Argued January 14, 2013 Decided June 17, 2013
- Full case name: Allen Ryan Alleyne, Petitioner v. United States
- Docket no.: 11-9335
- Citations: 570 U.S. 99 (more) 133 S. Ct. 2151; 186 L. Ed. 2d 314
- Opinion announcement: Opinion announcement

Case history
- Prior: United States v. Alleyne, 457 F. App'x 348 (4th Cir. 2011)

Holding
- Because mandatory minimum sentences increase the penalty for a crime, any fact that increases the mandatory minimum is an "element" of the crime that must be submitted to the jury.

Court membership
- Chief Justice John Roberts Associate Justices Antonin Scalia · Anthony Kennedy Clarence Thomas · Ruth Bader Ginsburg Stephen Breyer · Samuel Alito Sonia Sotomayor · Elena Kagan

Case opinions
- Majority: Thomas, joined by Ginsburg, Breyer, Sotomayor, Kagan (Parts I, III–B, III–C, and IV); Ginsburg, Sotomayor, Kagan (Parts II and III–A)
- Concurrence: Sotomayor, joined by Ginsburg, Kagan
- Concurrence: Breyer (in part)
- Dissent: Roberts, joined by Scalia, Kennedy
- Dissent: Alito

Laws applied
- U.S. Const. amend. VI
- This case overturned a previous ruling or rulings
- Harris v. United States (2002)

= Alleyne v. United States =

Alleyne v. United States, 570 U.S. 99 (2013), was a United States Supreme Court case that decided that, in line with Apprendi v. New Jersey (2000), all facts that increase a mandatory minimum sentence for a criminal offense must be submitted to and found true by a jury, not merely determined to be true at a judge's discretion. The majority opinion was written by Justice Clarence Thomas, joined by Justices Ginsburg, Breyer, Sotomayor, and Kagan.

==Summary of findings==
In the original trial, the defendant (Alleyne) was convicted of using or carrying a firearm in a violent crime, which carried a mandatory minimum penalty of five years' imprisonment. However, the mandatory minimum would rise to seven years if the accused were found to have "brandished" the firearm during the crime, and to ten years if it was discharged. In the original trial, the judge, rather than the jury, determined that Alleyne had probably brandished the firearm during the robbery, which caused the mandatory minimum sentence to increase to the proposed seven years. This verdict determined that, even if a jury did not find that the firearm was brandished, a judge could still unilaterally "impose a harsher sentence because of his finding, so long as that sentence remains under the statutory maximum".

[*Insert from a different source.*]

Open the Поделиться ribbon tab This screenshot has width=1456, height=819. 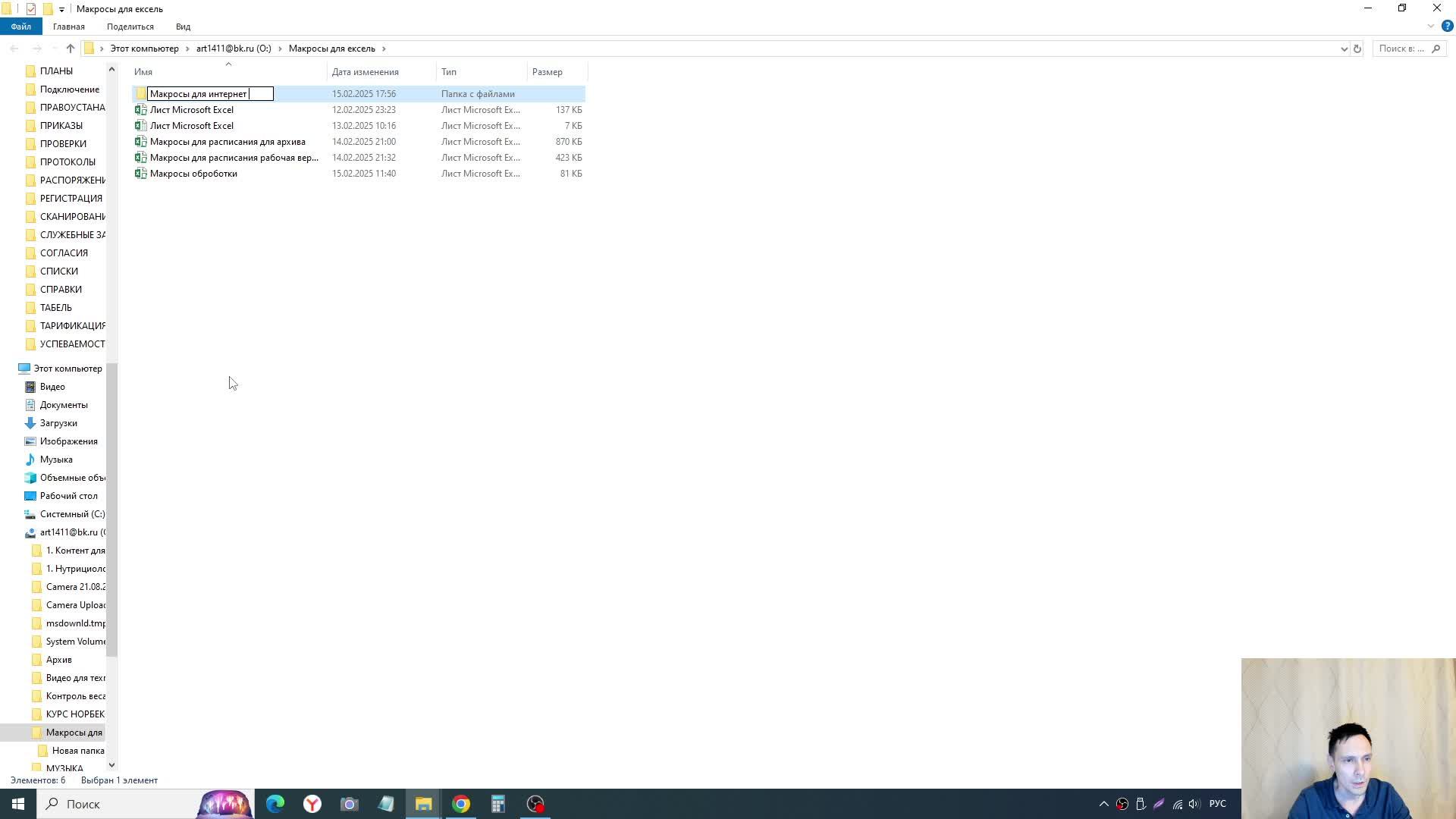point(130,27)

The Supreme Court found that the question of whether or not the accused had brandished his weapon during the robbery was not merely a "sentencing factor," which the judge could unilaterally decide, but an "ingredient of the offense," which must be assessed and decided upon by the jury. The Court also expressly overruled Harris v. United States (2002), which had reached a contrary ruling.